Steve Murray, president of REAL Trends, says that it is time to review the patchwork of state disclosure laws. “The lack of real supervision is an underlying cause of the structure of our industry,” he said, “with hundreds of agents in an office who have one supervising broker.”

Even though all states have laws that require real estate professionals to disclose their relationship to their consumer clients, these laws are often ineffective, according to Stephen Brobeck, a senior fellow at CFA, a national consortium of 250 nonprofit consumer groups.

The laws define agent roles—agent, subagent, transactional agent, designated agent, dual agent—that most consumers, according to the national survey, say they don’t understand.

What’s more, these roles often do not serve the interests of home buyers or sellers, says the consumer group. “For example, a subagent working with a buyer owes fiduciary allegiance to the seller.  And the term dual agent is an oxymoron.  No one agent can represent the fiduciary interests of both buyer and seller.”

The ineffectiveness of the disclosure laws has harmed many consumers, asserts CFA, describing several scenarios. For instance, both buyers and sellers may think their agents are fiduciaries and mistakenly assume that their agent is seeking, respectively, the lowest or highest house price, when the agent is in reality merely trying to close a transaction. Home buyers who think subagents are working for them often have disclosed information about their finances and house price ceilings that the subagents are legally required to share with sellers.

Home sellers working with fiduciary agents may face pressure to allow dual agency when buyers are interested in working directly with those agents.  They may not understand that, under dual agency, their fiduciary interests are no longer being represented.

The CFA report urges reforms that it says would greatly improve the content and timing of disclosures to home buyers and sellers.  For example, it recommends:

  • Dual agency should be prohibited, as it is in eight states.
  • There should be a clear written and verbal communication from agent to consumer at the first substantive contact about whether the agent will function as a fiduciary agent, a subagent, or transaction agent/facilitator.
  • State real estate commissions should work both with consumer and industry representatives to develop an effective disclosure document then enforce its use.  If they refuse, state attorneys general should take on this responsibility.
  • These commissions should also develop rules to minimize conflicts of interest when the same real estate firm represents both a seller and a buyer.

“These reforms would benefit both consumers and real estate agents,” noted CFA’s Brobeck.  “More informed home buyers and sellers will make better decisions.  They will have a higher regard for and complain less about, real estate agents.  And agents will not face the risks and ethical dilemmas of dual agency and undisclosed subagency,” he added.

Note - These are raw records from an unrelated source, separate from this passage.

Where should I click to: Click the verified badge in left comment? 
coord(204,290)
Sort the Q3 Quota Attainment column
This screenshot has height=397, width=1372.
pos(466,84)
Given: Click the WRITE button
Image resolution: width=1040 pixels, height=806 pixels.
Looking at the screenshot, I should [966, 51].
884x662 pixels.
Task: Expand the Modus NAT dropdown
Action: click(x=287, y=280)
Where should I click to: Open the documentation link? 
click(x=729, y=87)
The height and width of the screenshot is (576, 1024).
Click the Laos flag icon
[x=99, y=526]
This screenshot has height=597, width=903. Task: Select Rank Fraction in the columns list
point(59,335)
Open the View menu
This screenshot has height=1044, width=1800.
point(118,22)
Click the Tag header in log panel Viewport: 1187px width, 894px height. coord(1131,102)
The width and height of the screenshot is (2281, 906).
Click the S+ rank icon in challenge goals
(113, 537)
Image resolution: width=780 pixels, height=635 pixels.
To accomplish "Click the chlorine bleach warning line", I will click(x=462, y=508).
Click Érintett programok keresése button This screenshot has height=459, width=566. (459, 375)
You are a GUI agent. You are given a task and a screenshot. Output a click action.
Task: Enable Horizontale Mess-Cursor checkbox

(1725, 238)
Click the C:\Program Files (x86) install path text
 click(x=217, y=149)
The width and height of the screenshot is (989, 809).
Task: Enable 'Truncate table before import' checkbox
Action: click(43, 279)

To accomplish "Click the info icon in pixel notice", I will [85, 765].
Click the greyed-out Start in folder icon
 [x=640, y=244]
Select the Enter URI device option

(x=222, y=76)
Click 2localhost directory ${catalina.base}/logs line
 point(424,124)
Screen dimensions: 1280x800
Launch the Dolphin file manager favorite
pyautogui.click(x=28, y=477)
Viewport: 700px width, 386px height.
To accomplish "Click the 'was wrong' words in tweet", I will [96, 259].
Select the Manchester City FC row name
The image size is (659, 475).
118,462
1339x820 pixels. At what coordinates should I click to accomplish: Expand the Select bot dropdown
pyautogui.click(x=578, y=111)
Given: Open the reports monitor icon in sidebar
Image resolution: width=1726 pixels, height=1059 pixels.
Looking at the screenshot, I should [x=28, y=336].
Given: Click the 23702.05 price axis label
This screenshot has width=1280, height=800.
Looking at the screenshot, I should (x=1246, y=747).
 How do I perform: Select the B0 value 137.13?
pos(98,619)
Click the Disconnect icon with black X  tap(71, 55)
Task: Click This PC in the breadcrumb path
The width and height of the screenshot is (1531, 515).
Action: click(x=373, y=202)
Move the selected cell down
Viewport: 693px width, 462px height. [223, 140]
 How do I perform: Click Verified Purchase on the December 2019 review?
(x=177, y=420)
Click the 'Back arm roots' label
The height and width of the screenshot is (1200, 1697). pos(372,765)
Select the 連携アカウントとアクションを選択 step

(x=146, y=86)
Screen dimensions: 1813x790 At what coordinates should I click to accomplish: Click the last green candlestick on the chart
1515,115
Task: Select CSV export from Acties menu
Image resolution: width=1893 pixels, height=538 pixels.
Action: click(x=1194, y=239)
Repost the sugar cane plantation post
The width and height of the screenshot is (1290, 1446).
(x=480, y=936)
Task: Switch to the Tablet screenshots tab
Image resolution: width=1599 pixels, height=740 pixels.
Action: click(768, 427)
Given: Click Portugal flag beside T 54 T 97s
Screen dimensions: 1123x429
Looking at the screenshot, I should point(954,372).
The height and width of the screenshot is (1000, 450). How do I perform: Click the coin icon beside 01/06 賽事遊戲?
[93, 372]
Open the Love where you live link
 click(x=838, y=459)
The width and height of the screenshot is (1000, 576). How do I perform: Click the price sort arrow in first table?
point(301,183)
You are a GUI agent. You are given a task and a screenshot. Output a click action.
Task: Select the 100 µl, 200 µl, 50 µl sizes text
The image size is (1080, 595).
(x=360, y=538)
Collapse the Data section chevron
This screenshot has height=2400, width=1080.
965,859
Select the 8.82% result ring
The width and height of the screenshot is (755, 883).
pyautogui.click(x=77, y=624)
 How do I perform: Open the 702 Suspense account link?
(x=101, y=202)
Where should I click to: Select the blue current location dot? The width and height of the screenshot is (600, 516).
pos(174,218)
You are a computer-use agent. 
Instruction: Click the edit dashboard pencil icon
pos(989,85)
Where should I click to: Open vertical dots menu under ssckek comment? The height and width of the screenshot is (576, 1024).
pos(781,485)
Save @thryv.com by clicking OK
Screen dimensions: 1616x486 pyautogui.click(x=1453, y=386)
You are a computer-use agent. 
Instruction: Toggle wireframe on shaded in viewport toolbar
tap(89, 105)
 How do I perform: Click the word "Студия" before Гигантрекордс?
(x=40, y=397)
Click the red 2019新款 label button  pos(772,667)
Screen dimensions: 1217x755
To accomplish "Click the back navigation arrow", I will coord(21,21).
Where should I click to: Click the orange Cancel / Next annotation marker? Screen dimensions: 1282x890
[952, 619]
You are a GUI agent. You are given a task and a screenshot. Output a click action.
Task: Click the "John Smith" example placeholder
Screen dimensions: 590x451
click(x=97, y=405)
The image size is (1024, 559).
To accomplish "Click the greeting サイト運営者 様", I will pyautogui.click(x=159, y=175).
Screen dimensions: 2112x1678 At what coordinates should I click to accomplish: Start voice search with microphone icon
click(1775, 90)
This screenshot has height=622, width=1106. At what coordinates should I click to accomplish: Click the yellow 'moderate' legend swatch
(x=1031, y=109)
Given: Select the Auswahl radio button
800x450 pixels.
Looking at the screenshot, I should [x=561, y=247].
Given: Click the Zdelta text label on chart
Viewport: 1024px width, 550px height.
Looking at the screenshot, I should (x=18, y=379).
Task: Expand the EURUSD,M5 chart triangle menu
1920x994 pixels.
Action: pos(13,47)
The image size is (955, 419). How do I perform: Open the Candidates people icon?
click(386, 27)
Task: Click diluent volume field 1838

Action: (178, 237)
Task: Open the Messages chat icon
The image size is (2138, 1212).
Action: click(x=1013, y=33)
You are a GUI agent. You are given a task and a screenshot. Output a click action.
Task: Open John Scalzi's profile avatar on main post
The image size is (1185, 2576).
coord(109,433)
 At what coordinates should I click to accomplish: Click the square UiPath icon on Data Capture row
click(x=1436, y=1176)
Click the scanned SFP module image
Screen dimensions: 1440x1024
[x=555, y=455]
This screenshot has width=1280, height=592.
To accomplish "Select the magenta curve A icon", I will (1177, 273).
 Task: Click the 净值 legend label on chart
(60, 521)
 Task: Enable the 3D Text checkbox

The report also includes advice to home buyers and sellers about dealing with a real estate agent.  At the outset, both should ask the agent whether that agent will be representing their fiduciary interests, those of the other party in the transaction, or those of neither party (as a transactional agent/facilitator). If their agent is not representing their financial interests, buyers and sellers should consider employing the services of an attorney, says the CFA.